## Task to complete
Exactly the lines from the beginning of the records below through the line with "Task: Select answer" must be given again, without pictures.

= Beginning of Section =

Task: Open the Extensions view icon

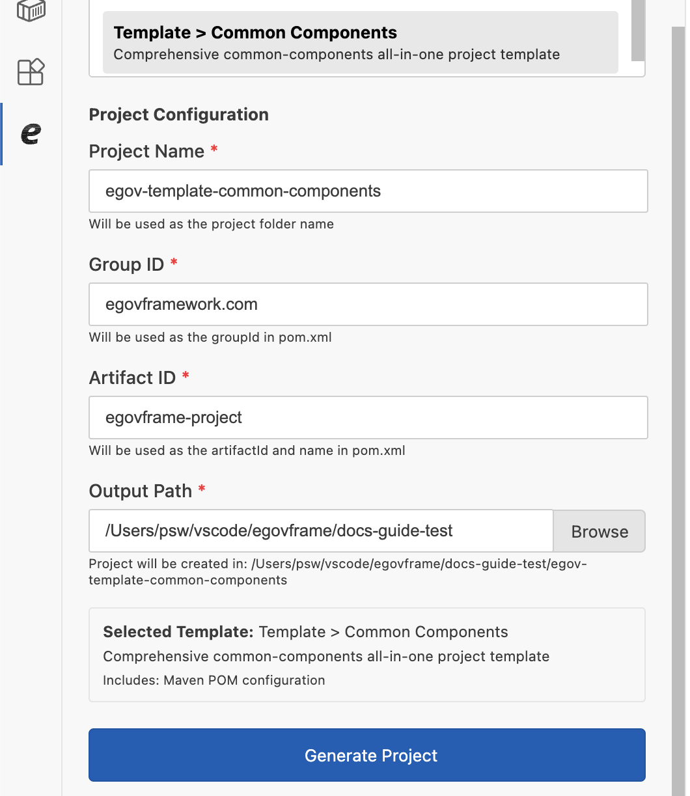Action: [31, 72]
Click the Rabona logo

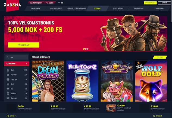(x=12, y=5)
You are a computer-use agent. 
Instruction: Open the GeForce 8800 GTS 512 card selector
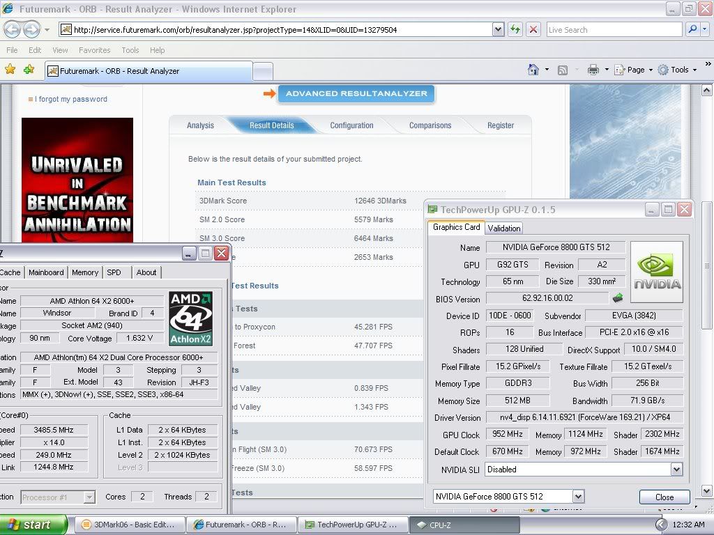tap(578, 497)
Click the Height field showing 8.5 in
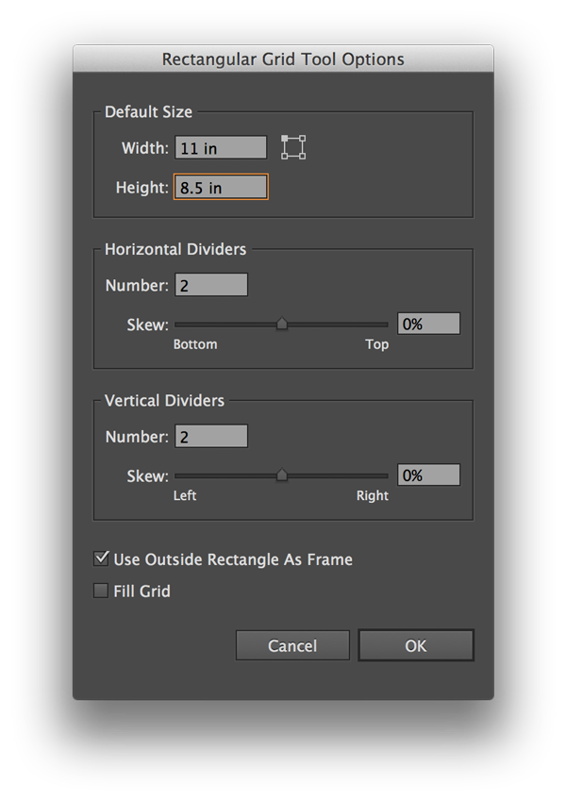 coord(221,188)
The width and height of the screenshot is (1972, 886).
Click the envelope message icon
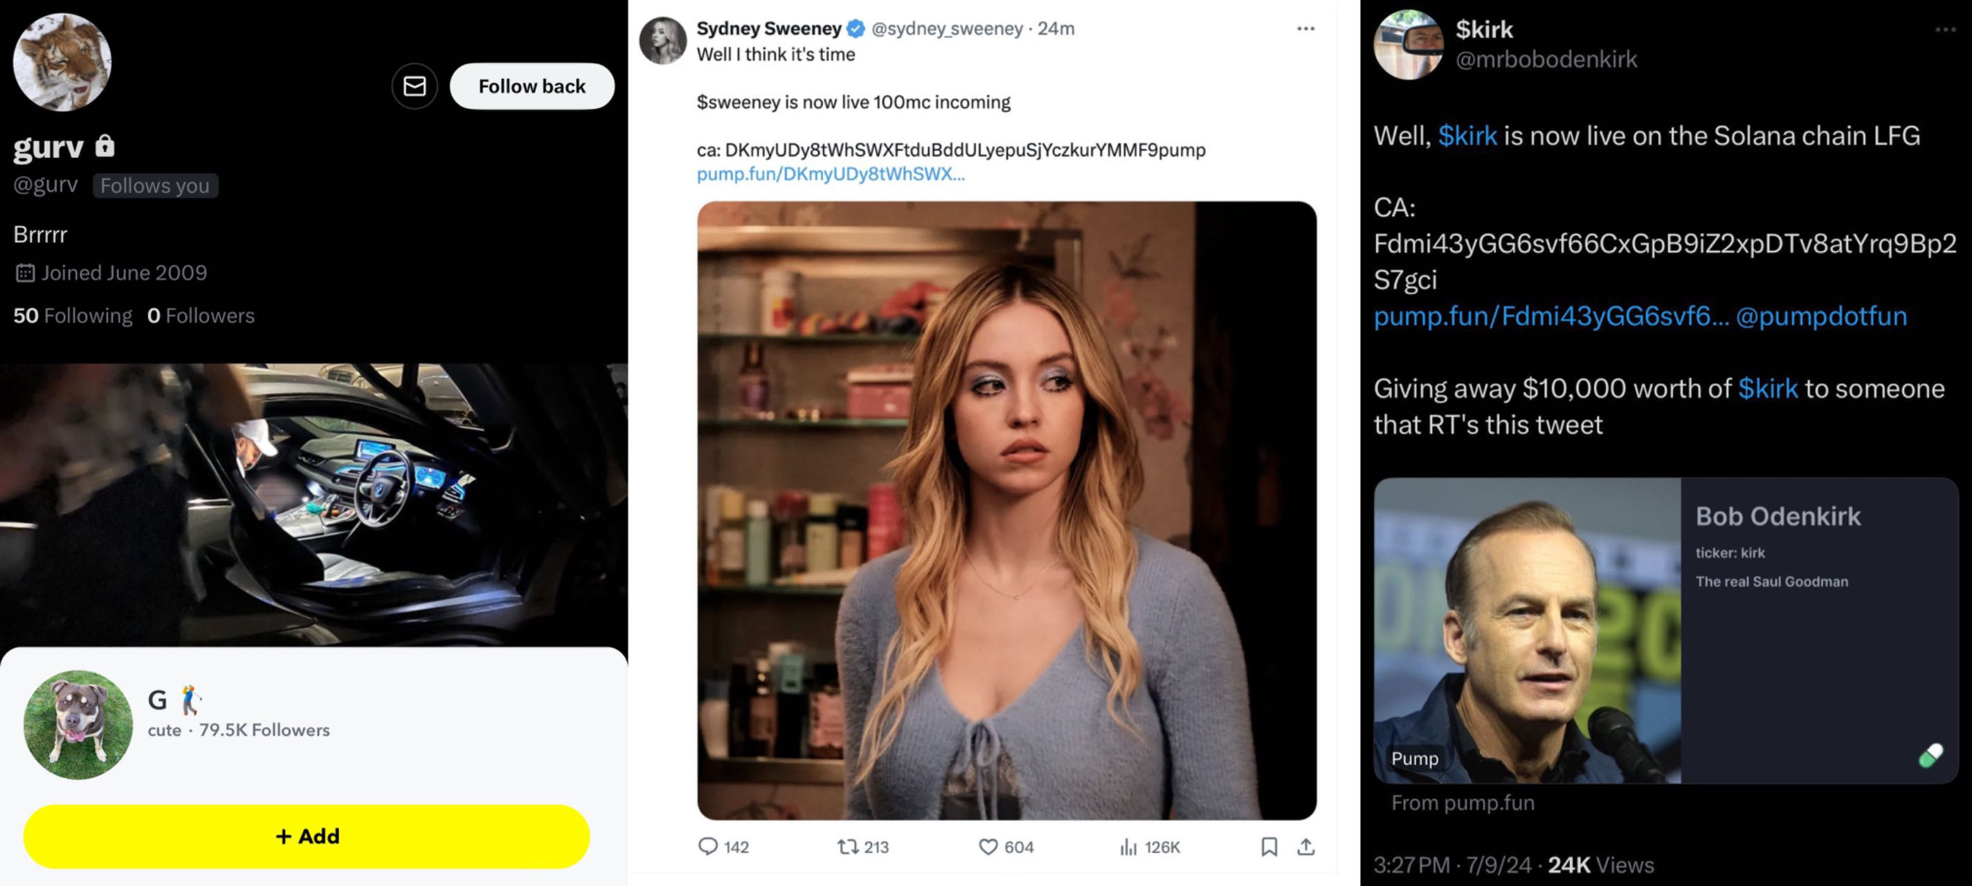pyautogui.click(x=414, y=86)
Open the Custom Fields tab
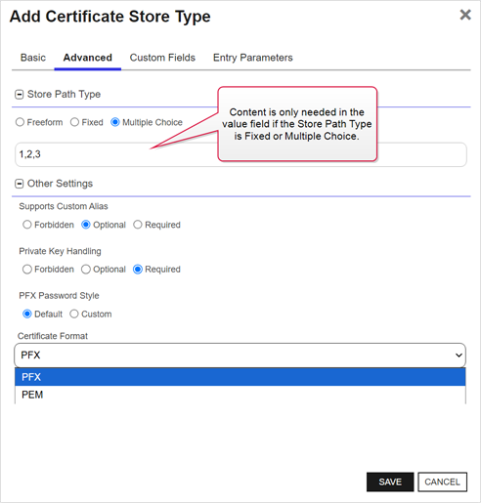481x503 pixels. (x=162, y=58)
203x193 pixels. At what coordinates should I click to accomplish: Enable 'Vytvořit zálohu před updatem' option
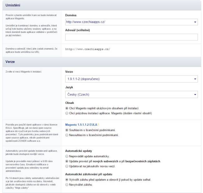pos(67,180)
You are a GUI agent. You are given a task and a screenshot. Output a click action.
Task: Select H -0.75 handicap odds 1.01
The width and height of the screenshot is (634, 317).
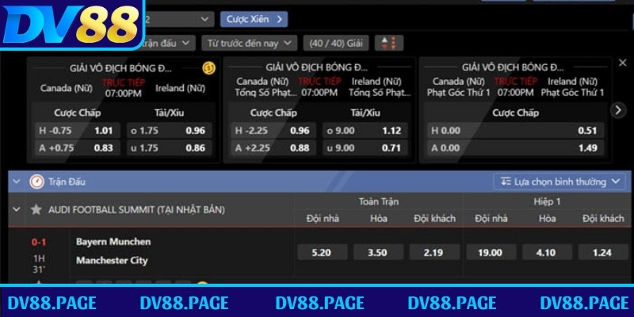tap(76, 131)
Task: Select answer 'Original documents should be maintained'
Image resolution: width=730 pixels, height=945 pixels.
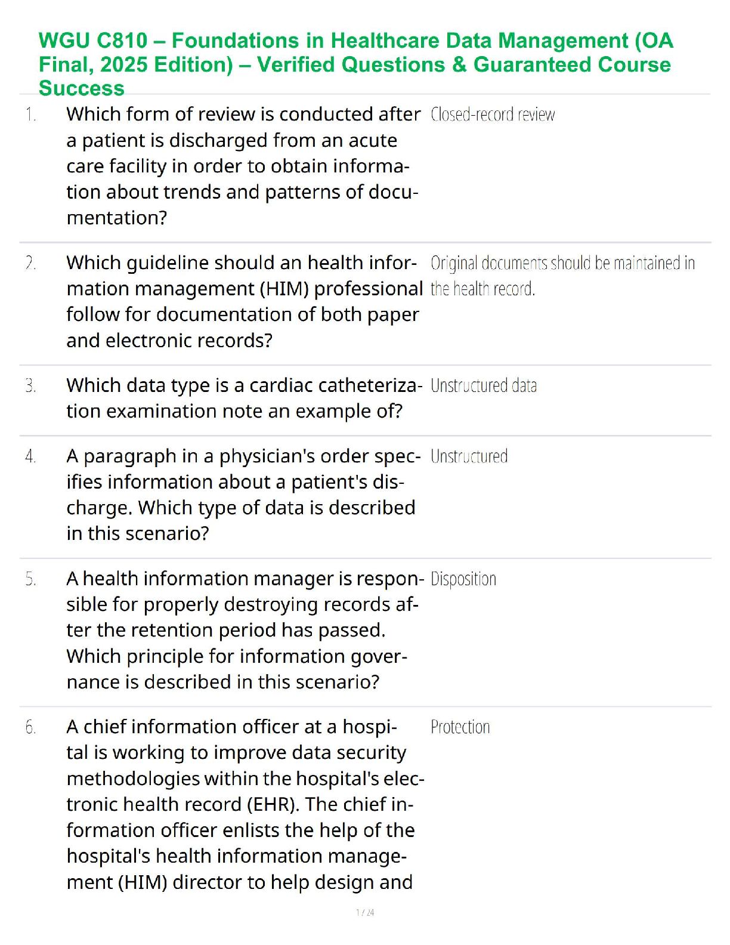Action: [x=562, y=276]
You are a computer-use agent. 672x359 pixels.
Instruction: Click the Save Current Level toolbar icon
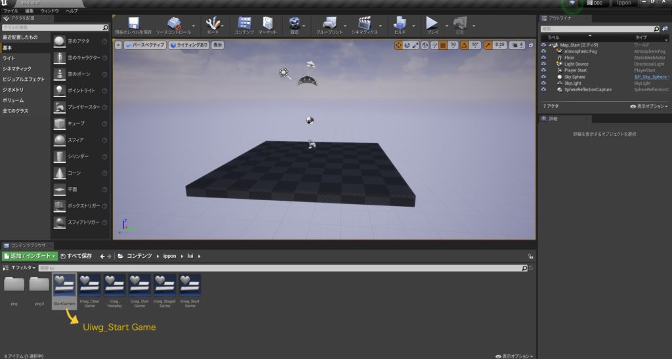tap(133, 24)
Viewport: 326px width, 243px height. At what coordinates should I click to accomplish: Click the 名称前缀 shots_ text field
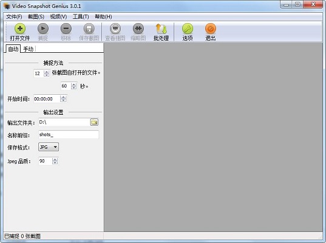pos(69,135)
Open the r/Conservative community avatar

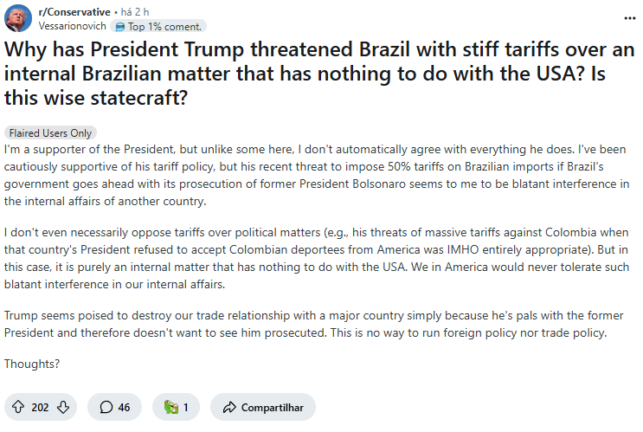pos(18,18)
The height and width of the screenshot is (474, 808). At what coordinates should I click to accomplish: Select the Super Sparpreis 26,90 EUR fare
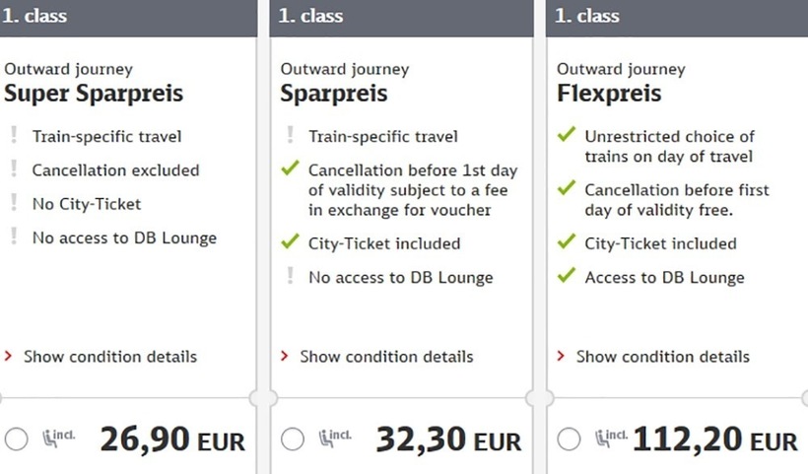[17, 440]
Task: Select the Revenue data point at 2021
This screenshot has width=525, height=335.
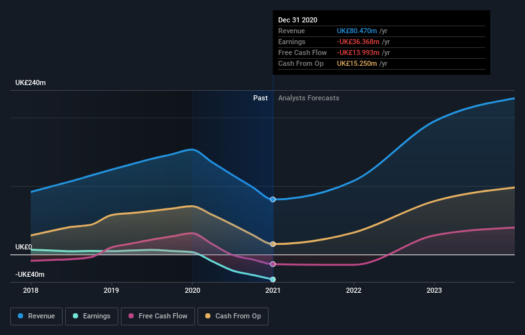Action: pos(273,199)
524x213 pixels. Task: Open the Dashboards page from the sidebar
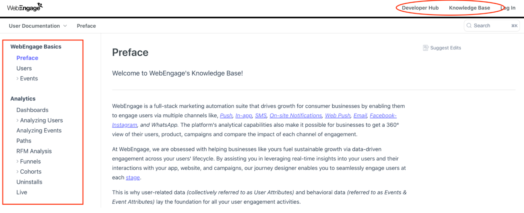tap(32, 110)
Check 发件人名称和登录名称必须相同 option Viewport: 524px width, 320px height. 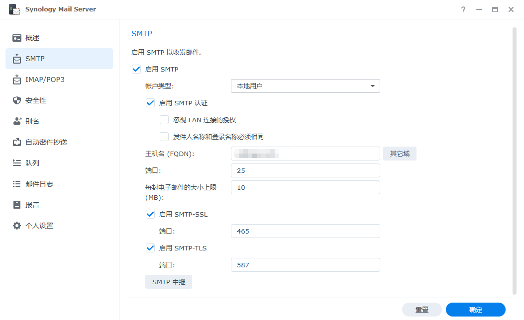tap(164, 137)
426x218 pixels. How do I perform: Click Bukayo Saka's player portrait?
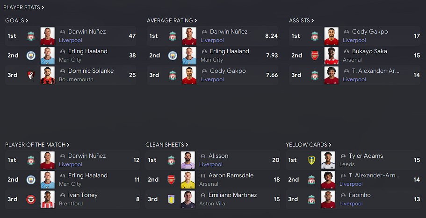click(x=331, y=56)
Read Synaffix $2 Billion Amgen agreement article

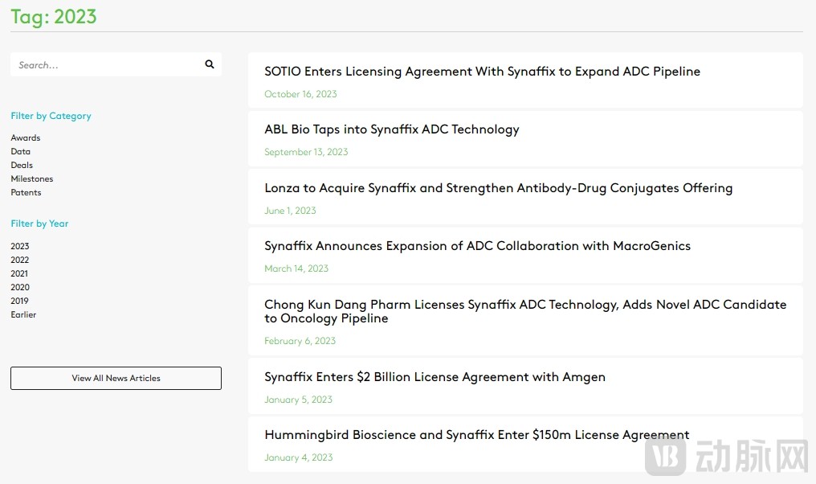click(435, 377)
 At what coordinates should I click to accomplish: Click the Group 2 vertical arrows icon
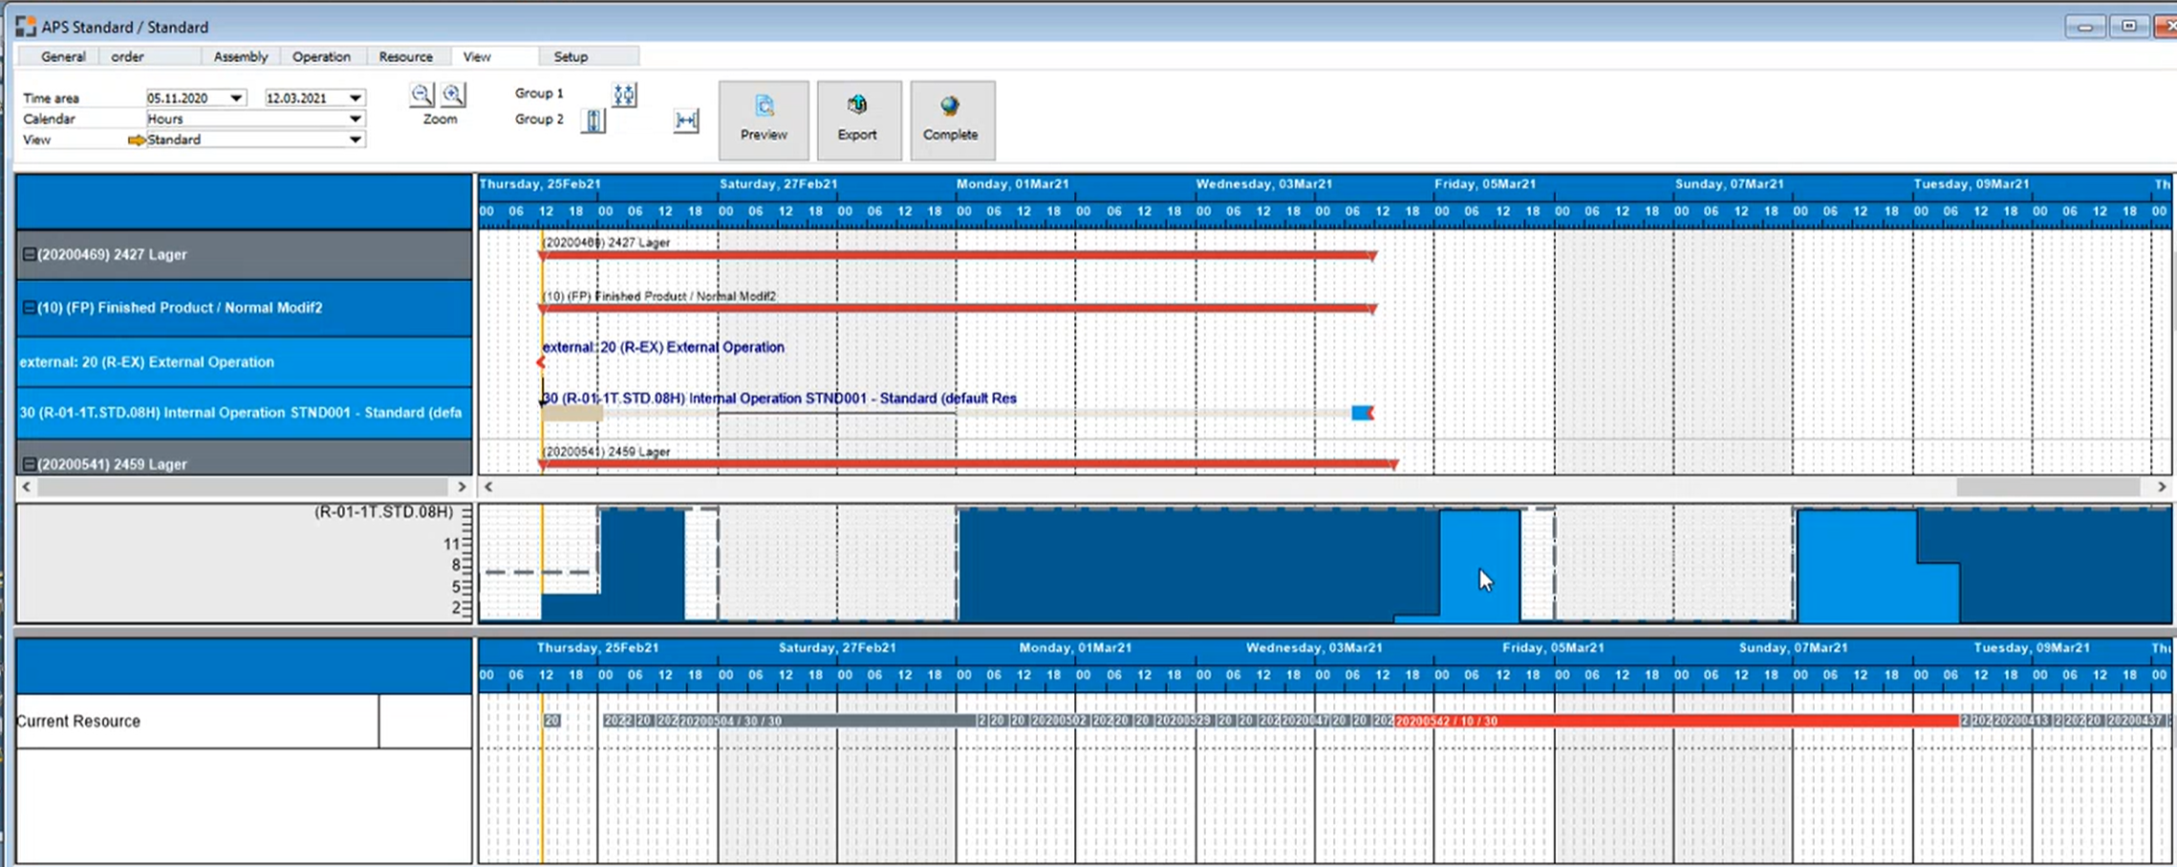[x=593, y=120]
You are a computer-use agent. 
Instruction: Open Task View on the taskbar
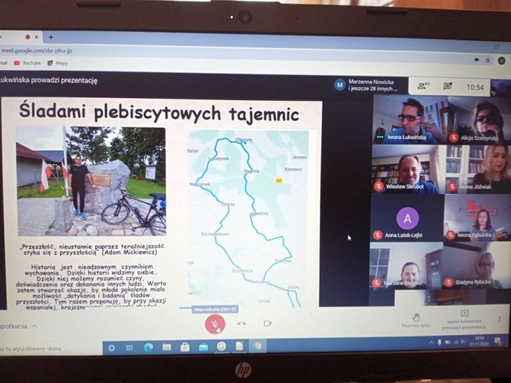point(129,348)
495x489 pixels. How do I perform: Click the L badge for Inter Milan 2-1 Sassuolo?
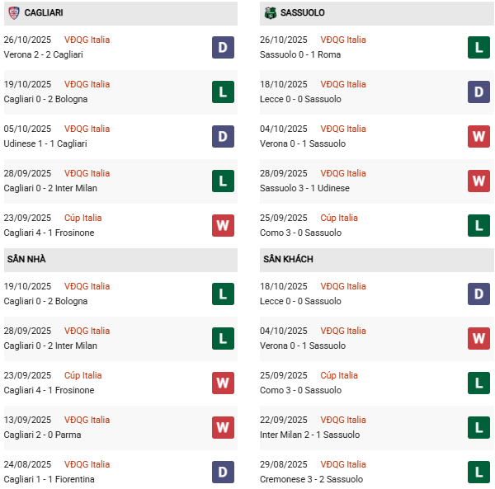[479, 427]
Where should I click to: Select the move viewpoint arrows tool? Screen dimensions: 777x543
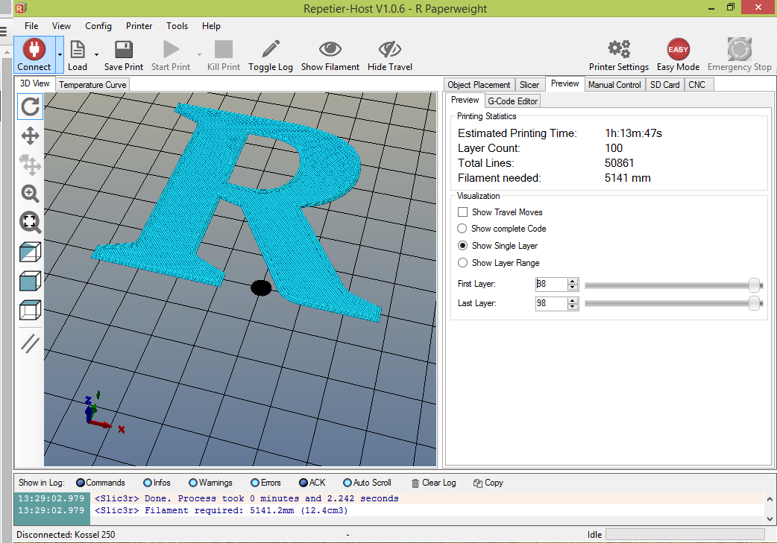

= End of Section =

## Response box
Task: Open the Extensions view icon

Action: [31, 72]
Click the Rabona logo

(x=12, y=5)
You are a computer-use agent. 
Instruction: Open the GeForce 8800 GTS 512 card selector
tap(578, 497)
Click the Height field showing 8.5 in
 coord(221,188)
The width and height of the screenshot is (1972, 886).
Click the envelope message icon
pyautogui.click(x=414, y=86)
Open the Custom Fields tab
481x503 pixels. (x=162, y=58)
203x193 pixels. At what coordinates should I click to accomplish: Enable 'Vytvořit zálohu před updatem' option
pos(67,180)
You are a GUI agent. You are given a task and a screenshot. Output a click action.
Task: Select H -0.75 handicap odds 1.01
The width and height of the screenshot is (634, 317).
tap(76, 131)
Task: Select answer 'Original documents should be maintained'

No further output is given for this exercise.